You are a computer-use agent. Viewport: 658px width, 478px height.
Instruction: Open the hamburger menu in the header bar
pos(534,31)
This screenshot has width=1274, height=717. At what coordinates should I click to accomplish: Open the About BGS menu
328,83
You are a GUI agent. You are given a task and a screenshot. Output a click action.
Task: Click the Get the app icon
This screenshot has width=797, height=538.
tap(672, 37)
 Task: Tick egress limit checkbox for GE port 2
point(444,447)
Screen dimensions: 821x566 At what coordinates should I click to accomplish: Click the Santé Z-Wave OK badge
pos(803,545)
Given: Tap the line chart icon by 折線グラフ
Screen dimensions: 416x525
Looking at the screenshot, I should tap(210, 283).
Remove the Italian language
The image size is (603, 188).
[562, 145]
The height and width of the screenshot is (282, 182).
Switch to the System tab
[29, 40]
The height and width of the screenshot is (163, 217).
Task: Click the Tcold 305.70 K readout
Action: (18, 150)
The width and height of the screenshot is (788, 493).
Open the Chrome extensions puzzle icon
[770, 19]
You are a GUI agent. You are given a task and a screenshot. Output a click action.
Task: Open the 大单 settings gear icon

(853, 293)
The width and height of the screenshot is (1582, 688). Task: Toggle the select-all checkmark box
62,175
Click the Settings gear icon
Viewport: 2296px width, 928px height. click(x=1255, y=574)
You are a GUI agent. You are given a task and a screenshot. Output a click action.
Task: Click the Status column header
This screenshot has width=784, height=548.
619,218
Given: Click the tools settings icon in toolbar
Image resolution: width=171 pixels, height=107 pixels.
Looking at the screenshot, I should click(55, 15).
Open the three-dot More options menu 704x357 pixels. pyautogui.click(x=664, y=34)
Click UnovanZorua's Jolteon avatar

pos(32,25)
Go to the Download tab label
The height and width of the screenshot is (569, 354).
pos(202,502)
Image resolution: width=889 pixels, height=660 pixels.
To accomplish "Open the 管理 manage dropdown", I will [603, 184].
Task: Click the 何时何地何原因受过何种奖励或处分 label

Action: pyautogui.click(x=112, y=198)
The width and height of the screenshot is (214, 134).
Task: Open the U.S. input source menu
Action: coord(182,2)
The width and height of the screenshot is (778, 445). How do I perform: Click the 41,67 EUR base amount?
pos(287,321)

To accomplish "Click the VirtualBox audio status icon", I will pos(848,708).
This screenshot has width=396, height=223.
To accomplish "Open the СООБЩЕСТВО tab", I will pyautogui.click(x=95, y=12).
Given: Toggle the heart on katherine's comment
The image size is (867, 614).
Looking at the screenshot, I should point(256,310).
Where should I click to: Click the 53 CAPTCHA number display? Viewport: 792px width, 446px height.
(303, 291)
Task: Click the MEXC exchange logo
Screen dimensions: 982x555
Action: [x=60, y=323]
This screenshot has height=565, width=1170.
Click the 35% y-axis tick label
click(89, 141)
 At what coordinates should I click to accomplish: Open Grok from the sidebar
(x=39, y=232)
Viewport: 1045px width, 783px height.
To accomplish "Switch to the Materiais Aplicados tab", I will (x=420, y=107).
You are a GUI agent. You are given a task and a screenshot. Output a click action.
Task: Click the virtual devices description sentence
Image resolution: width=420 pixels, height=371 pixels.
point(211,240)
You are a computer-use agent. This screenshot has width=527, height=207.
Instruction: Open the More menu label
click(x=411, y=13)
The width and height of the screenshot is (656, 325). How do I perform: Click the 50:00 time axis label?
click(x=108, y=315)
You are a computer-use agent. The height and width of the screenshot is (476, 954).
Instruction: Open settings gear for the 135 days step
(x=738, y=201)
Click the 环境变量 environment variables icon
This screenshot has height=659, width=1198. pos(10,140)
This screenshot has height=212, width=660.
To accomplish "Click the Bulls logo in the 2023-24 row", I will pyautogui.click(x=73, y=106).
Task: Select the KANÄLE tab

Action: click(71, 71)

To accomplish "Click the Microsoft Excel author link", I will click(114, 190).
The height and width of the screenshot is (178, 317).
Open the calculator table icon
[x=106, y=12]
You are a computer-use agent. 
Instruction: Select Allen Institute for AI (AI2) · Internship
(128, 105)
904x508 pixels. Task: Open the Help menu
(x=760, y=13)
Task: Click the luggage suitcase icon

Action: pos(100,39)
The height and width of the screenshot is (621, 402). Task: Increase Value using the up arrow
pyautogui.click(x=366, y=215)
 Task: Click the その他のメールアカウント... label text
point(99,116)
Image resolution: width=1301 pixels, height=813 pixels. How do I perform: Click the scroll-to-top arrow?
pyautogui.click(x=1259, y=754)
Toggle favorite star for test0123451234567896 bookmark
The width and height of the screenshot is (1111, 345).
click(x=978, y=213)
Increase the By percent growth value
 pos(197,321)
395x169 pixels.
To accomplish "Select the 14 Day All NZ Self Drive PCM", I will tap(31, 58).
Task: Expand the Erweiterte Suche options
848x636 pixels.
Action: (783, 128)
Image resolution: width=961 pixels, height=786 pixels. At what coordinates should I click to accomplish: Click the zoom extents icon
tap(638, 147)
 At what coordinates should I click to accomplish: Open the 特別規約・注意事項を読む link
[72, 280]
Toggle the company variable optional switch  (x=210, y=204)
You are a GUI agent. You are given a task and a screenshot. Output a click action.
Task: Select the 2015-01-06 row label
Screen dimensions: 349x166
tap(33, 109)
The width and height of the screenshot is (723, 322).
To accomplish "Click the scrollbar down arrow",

#####

◆ **WHAT YOU WILL DO**
Since only part of the listing is wanted, copy exactly the lines from the one holding "Open the calculator table icon" to the one holding "395x169 pixels.", both included.

◆ **YOUR SOLUTION**
Open the calculator table icon
[x=106, y=12]
You are a computer-use agent. 
Instruction: Select Allen Institute for AI (AI2) · Internship
(128, 105)
904x508 pixels. Task: Open the Help menu
(x=760, y=13)
Task: Click the luggage suitcase icon

Action: pos(100,39)
The height and width of the screenshot is (621, 402). Task: Increase Value using the up arrow
pyautogui.click(x=366, y=215)
 Task: Click the その他のメールアカウント... label text
point(99,116)
Image resolution: width=1301 pixels, height=813 pixels. How do I perform: Click the scroll-to-top arrow?
pyautogui.click(x=1259, y=754)
Toggle favorite star for test0123451234567896 bookmark
The width and height of the screenshot is (1111, 345).
click(x=978, y=213)
Increase the By percent growth value
 pos(197,321)
395x169 pixels.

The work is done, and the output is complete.